Al Fresco Dining: Table for four (-legged guests), please?

A brief look at dog-friendly bars and restaurants

So here’s the scenario: You’re out to dinner with a friend. A human friend. The two of you are eating, having a drink or two and discussing current events like the World Cup or politics or J. Lo’s new boyfriend.

This friend isn’t your favorite. You’re hating every minute of it, actually: his dumb clothes, his opposable thumbs, his bipedalism. You find yourself wishing you could just have a meal with a species that doesn’t have so many annoying opinions on indie music or online dating. One that doesn’t insist on ordering their burger without pickles like a lunatic. You wish you were eating with a dog.

Although Louisville still has leaps and bounds to go before it catches up with dog-friendly cities like Portland and Austin, dining out with your furry best friend is easier than ever. Most restaurants and bars around town allow canine companions on their patios, for sidewalk seating and, in some cases, even inside the establishment (if food isn’t served).

One such dog-friendly destination is Apocalypse Brew Works (1612 Mellwood Ave.) in Clifton. They not only let patrons bring their dogs to the outdoor area but also allow them inside to the bar as well.

“Dogs get better treatment than some of the people here,” jokes Apocalypse co-owner Leah Dienes. “We’re dog-friendly. Who doesn’t want to go have a beer with their four-legged best friend?”

The bar does plenty to bring in furry visitors. Dienes says they often use the spent grain from brewing to make dog cookies. They also hold events throughout the year that are dog-oriented: During Louisville Craft Beer Week, Apocalypse hosts its Yappy Hour, a day when all proceeds go to the Kentucky Humane Society.

If you’re wondering why dogs can hang out basically anywhere on the premises, it’s because Apocalypse is just a bar with no restaurant or kitchen component. There are more regulations when food enters the equation, and restaurant owners often exhibit more caution when dealing with dogs on their property.
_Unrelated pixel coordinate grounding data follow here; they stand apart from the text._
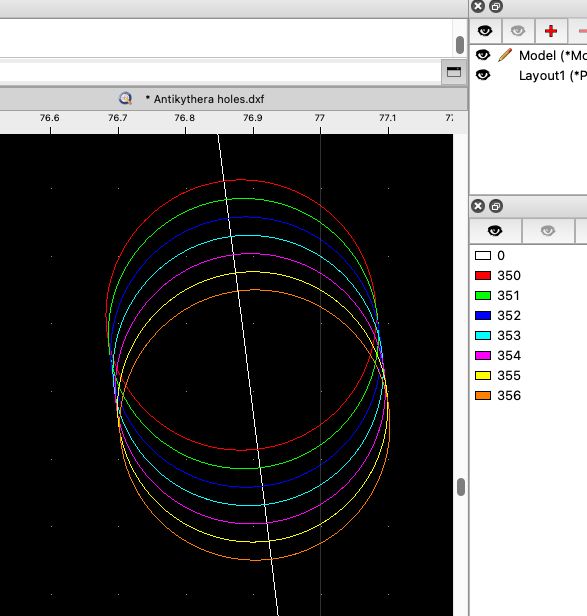Click the window icon beside command line
This screenshot has width=587, height=616.
[454, 72]
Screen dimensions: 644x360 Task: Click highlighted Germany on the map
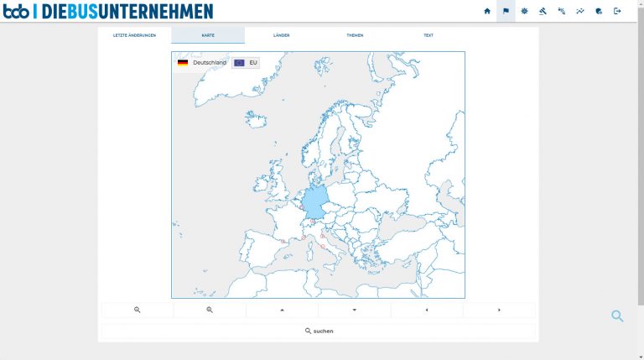pos(314,203)
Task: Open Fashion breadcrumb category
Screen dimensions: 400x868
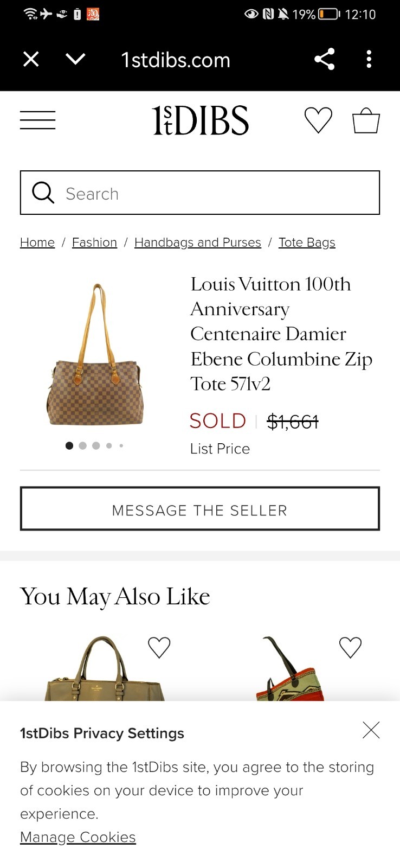Action: click(94, 242)
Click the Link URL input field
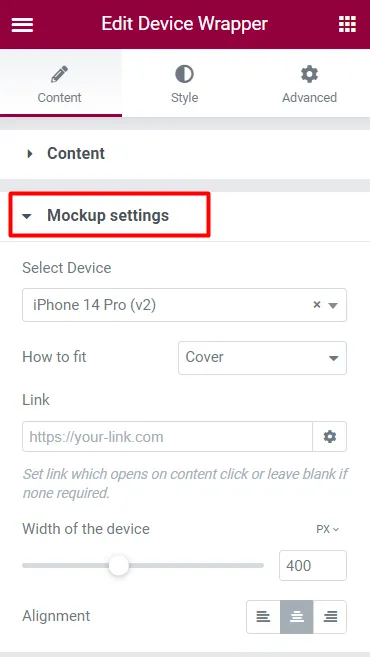 167,437
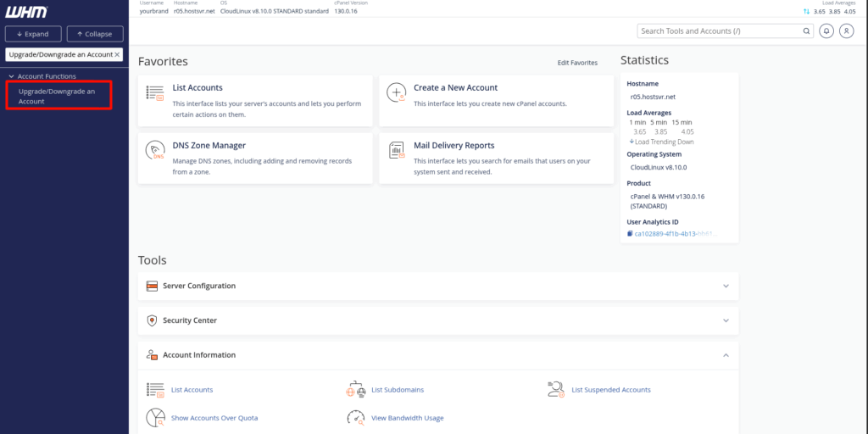Viewport: 868px width, 434px height.
Task: Click the Mail Delivery Reports icon
Action: 396,151
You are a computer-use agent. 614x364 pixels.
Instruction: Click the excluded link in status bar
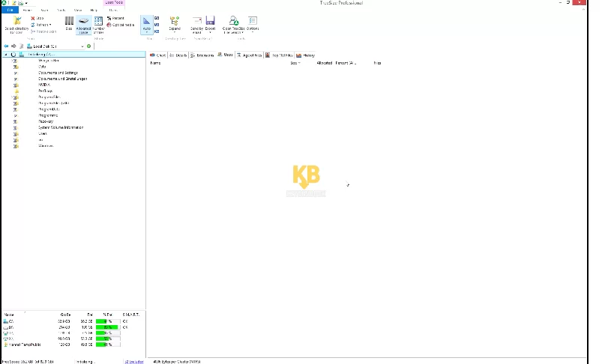tap(133, 361)
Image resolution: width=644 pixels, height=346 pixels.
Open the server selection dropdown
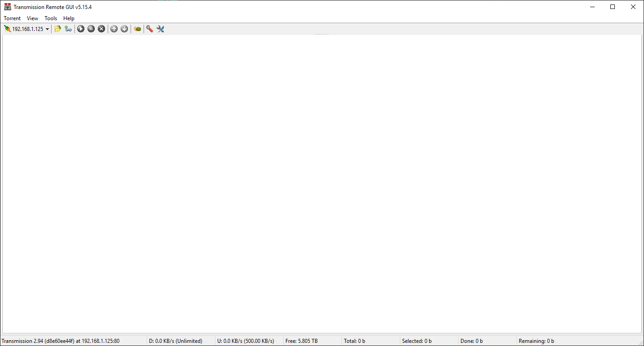48,28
“As well-behaved as they may be, (when) you’re waving a cheeseburger in front of them, you don’t know what they might do,” says Tommy Clemons of the Highlands Tap Room and Grill (1058 Bardstown Road).

The Tap Room has been on both sides of the dog issue. When they first opened, they allowed dogs in the outdoor patio area. However, after several incidents of canine misbehavior (one dog snapping at a customer and another urinating on a patron), they decided to enact a ban.

“Most people understand. It’s just a liability issue for us, and for the dog, too,” says Clemons.

There’s good news, however, for Tap Room regulars with dogs: Now that they have relocated the original Highlands Tap Room next door, the bar is once again allowing German shepherds, chihuahuas and the like on that half’s patio.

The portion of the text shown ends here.